**DATASET EXCERPTS**
<<<<

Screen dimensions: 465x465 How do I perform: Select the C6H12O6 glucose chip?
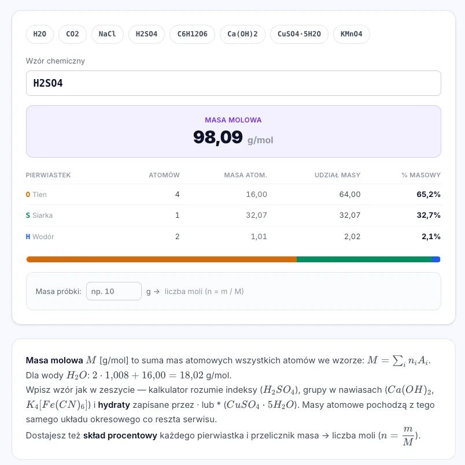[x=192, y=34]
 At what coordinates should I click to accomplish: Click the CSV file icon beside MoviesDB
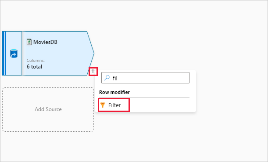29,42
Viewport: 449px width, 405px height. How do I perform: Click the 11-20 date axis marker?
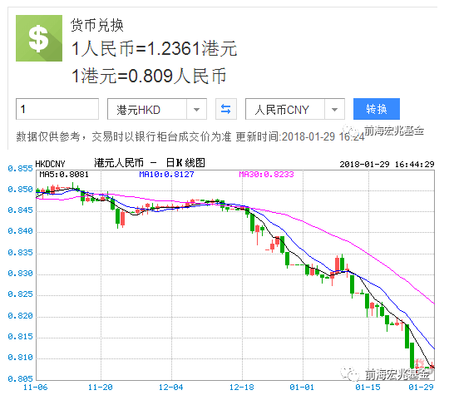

>>>>
<<<<

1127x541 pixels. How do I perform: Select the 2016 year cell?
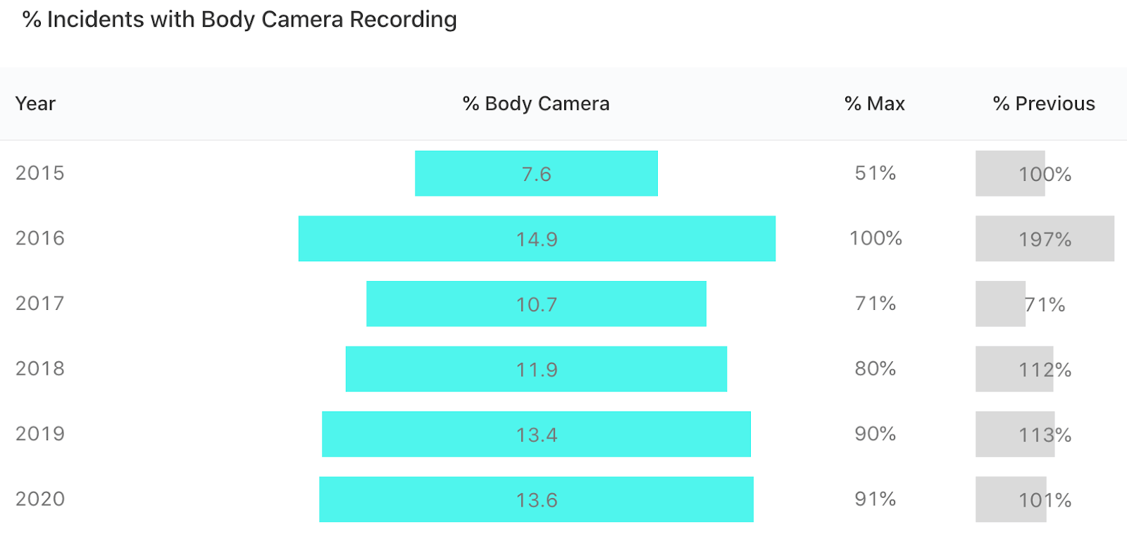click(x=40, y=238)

>>>>

**WHAT YOU HAVE TO DO**
Reproduce exactly the lines above that run from the one with "Screen dimensions: 465x465" to the one with "Viewport: 449px width, 405px", both included, leaving pictures out.

**COMPLETED EXERCISE**
Screen dimensions: 465x465 How do I perform: Select the C6H12O6 glucose chip?
[x=192, y=34]
 At what coordinates should I click to accomplish: Click the CSV file icon beside MoviesDB
29,42
Viewport: 449px width, 405px height. How do I perform: Click the 11-20 date axis marker?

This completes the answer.